> EXERCISE GOAL: Find the line with "1108x962 pixels." in the data below. Repeat it and every line after it up to the end, exactly, but drop the pictures.

Start of DATA

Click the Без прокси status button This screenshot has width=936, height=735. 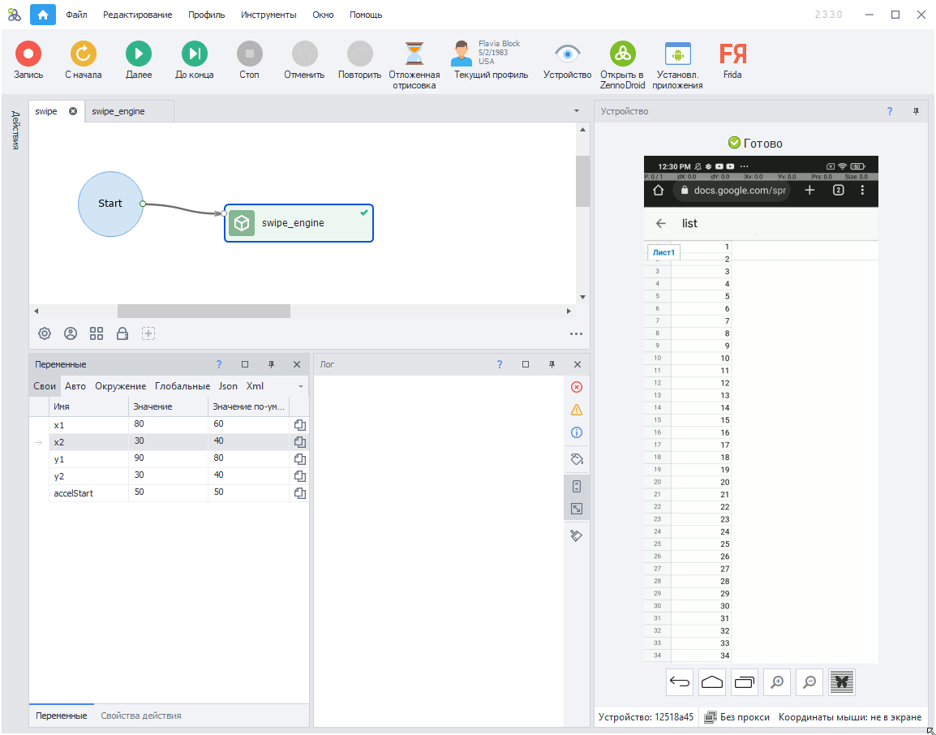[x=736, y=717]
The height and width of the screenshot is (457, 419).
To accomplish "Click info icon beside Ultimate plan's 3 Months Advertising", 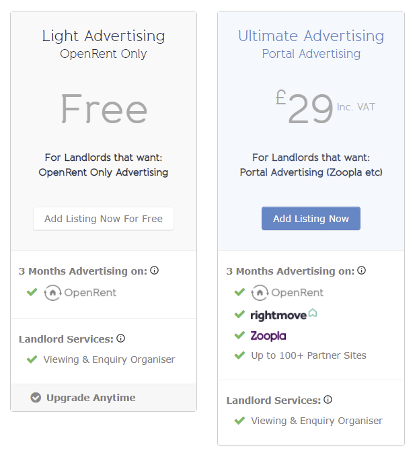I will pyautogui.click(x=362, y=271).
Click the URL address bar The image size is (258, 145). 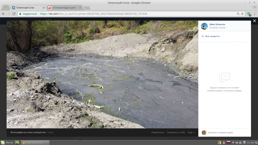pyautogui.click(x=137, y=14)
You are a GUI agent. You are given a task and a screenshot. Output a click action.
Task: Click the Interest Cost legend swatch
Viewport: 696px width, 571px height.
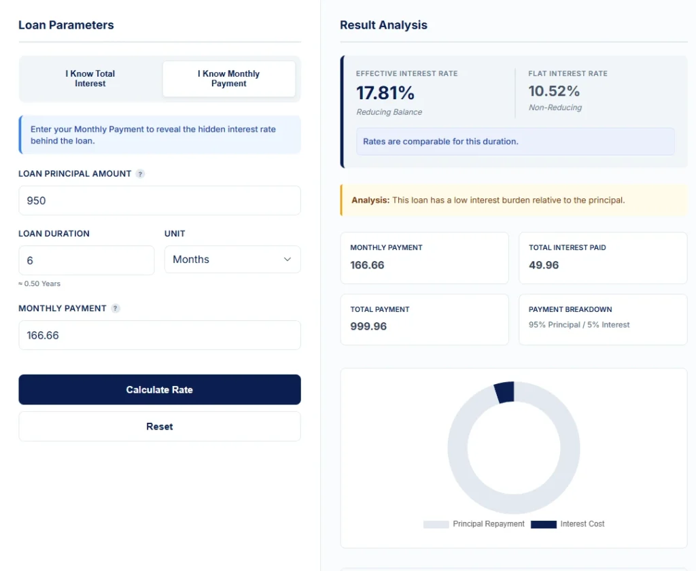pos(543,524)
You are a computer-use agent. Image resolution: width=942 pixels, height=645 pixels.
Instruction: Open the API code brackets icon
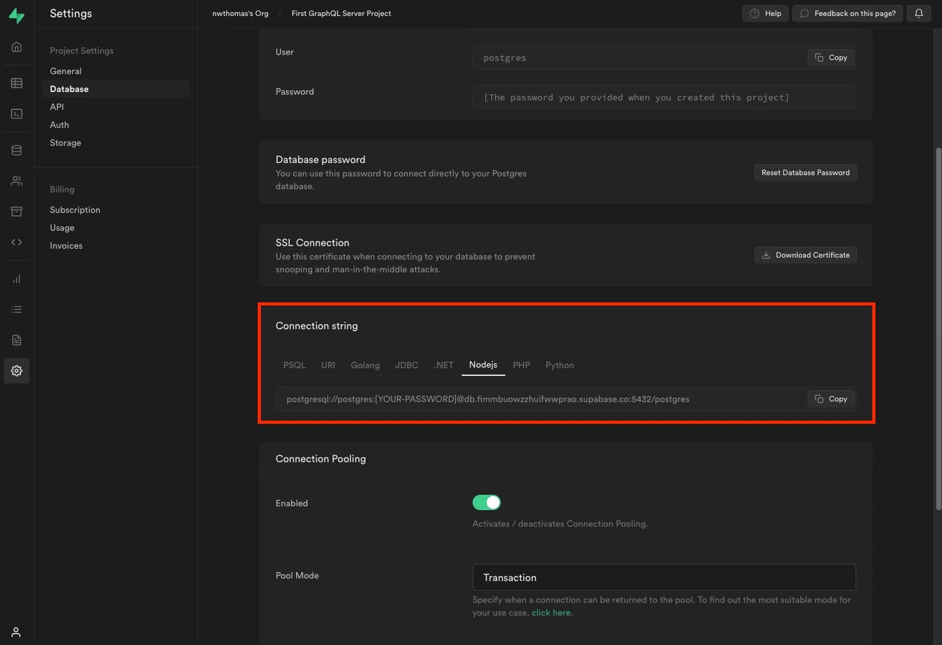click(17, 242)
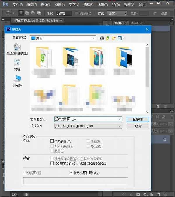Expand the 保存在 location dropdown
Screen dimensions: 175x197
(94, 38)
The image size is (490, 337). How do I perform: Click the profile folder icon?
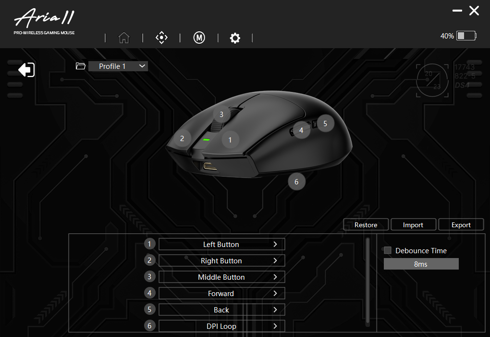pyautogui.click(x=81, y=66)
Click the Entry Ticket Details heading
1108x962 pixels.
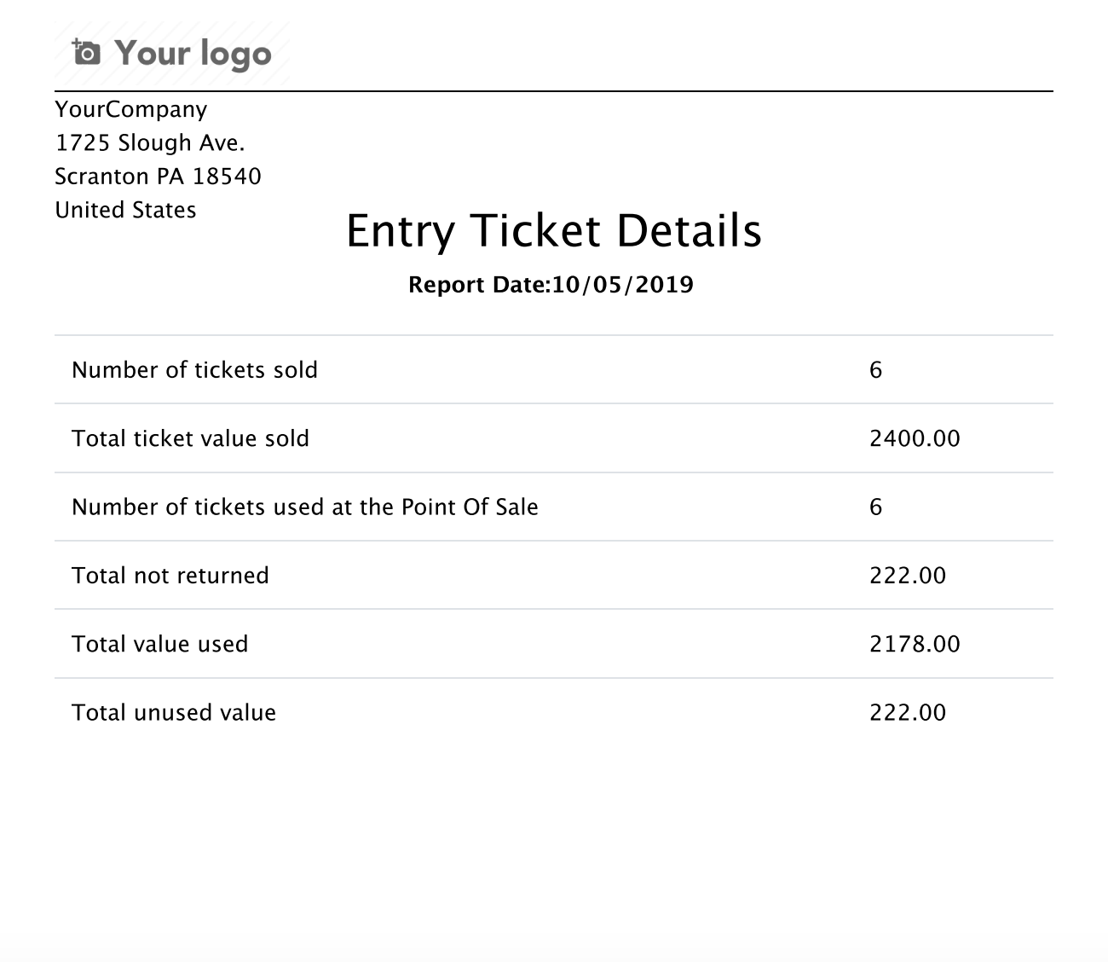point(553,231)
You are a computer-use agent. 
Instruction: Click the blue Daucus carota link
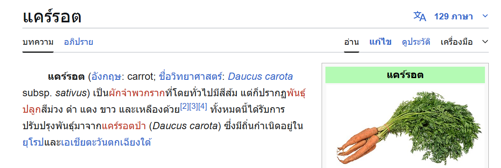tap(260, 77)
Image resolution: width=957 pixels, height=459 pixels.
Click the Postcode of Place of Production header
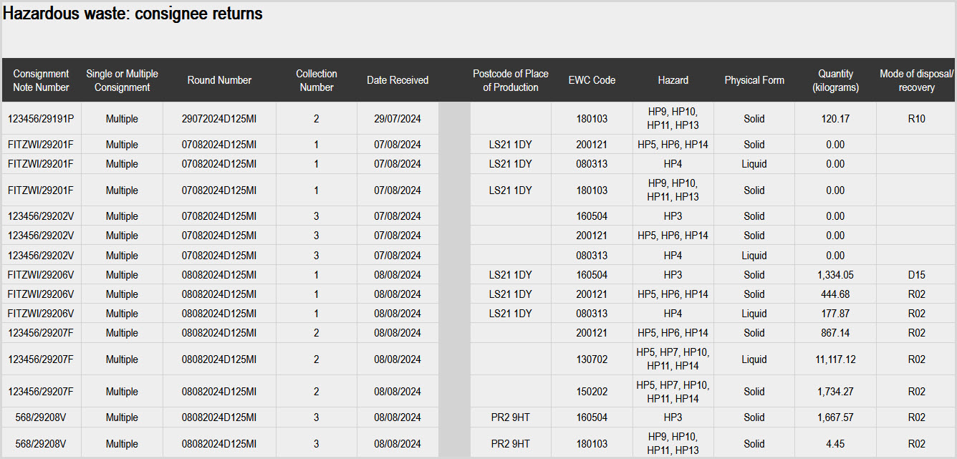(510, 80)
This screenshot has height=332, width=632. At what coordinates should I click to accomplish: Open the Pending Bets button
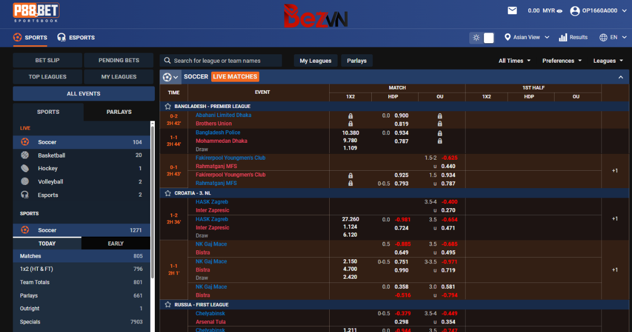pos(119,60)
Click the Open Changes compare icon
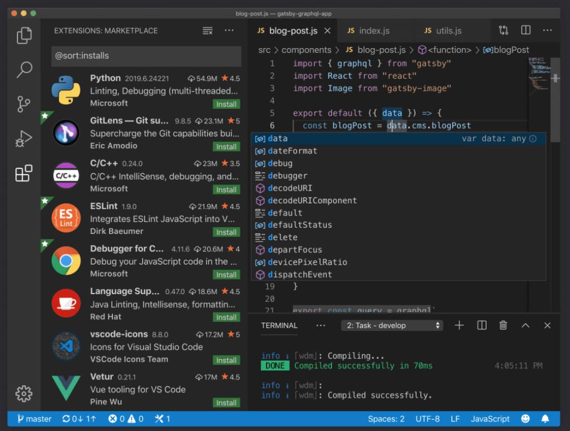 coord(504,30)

End of DATA

> SOLUTION FOR THIS EXERCISE:
1108x962 pixels.
point(553,231)
You are a computer-use agent. 
Instruction: Click the blue Daucus carota link
tap(260, 77)
Image resolution: width=957 pixels, height=459 pixels.
Click the Postcode of Place of Production header
(510, 80)
This screenshot has height=332, width=632. At what coordinates should I click to accomplish: Open the Pending Bets button
pos(119,60)
Click the Open Changes compare icon
 coord(504,30)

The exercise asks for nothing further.